ARE YOU IN THE HOUSE ALONE?!


"The terror mounts for a teenager plagued by strange phone calls when the unknown stalker begins calling her while she's out baby-sitting."

Are You In The House Alone?! is a made-for-TV movie from 1978 that follows a teenager named Gail, detailing the events in her life before and after she is beaten and raped by one of her classmates. It's not schlock. It's not campy fun. It's a well made, well acted story, albeit not particularly  entertaining to watch. But who really wants to watch an entertaining movie about rape?
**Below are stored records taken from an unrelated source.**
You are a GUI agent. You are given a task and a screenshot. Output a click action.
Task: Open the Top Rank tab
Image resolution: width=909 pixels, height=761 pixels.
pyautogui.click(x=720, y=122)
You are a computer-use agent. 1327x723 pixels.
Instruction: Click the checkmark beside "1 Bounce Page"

Gail is an average girl in an average small town. She goes to high school and hangs out with her friends. She's dating a handsome young man named Steve, and she may be falling in love with him. She has loving parents and an active social life. Suddenly, this average girl is targeted by an unknown individual, an anonymous stalker who leaves threatening notes in her locker at school and calls her at home, breathing heavily and laughing maniacally.

Gail's principal doesn't think it's anything to worry about, because after all, "boys will be boys". Gail's mother is having a tough time juggling her personal life with her new career and isn't home to listen to her daughter's troubles. Her boyfriend Steve wants to help, but he doesn't know where to begin, considering anybody at school could just slip a note into her locker between classes, and her home phone number is listed in the yellow pages.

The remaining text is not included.